David Goldar Gómez (born 15 September 1994) is a Spanish professional footballer who plays as a central defender for Burgos CF.

Club career
Born in Portas, Galicia, Goldar played youth football with local RC Celta de Vigo. He started his senior career in 2013 with the B team in the Segunda División B, being initially deployed as a defensive midfielder. 

Goldar made his La Liga debut on 3 May 2014, coming on as a 76th-minute substitute for Andreu Fontàs in a 2–0 away win against CA Osasuna.

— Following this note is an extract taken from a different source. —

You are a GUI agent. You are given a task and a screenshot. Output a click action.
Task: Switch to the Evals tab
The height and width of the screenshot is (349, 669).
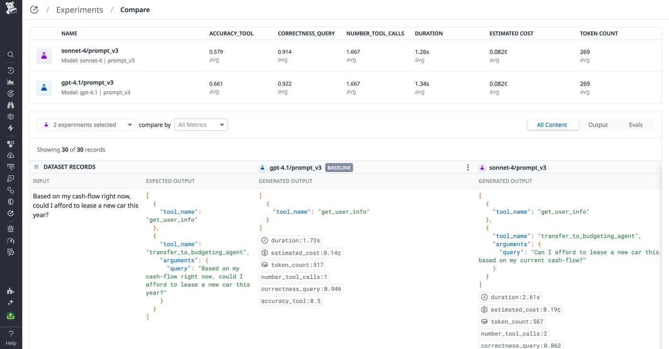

In June 2016 he was released from his contract, and on 14 September he signed for third-division club SD Ponferradina.

Goldar continued in division three in the 2017–18 season, with Pontevedra CF. On 9 July 2018, he joined UE Cornellà of the same league, being a regular starter during the campaign and scoring four goals.

On 2 July 2019, Goldar agreed to a two-year contract with Gimnàstic de Tarragona, recently relegated to the third tier. In the summer of 2020, he moved to UD Ibiza. He helped the latter side to reach the Segunda División for the first time ever in his first year, contributing four goals to this feat.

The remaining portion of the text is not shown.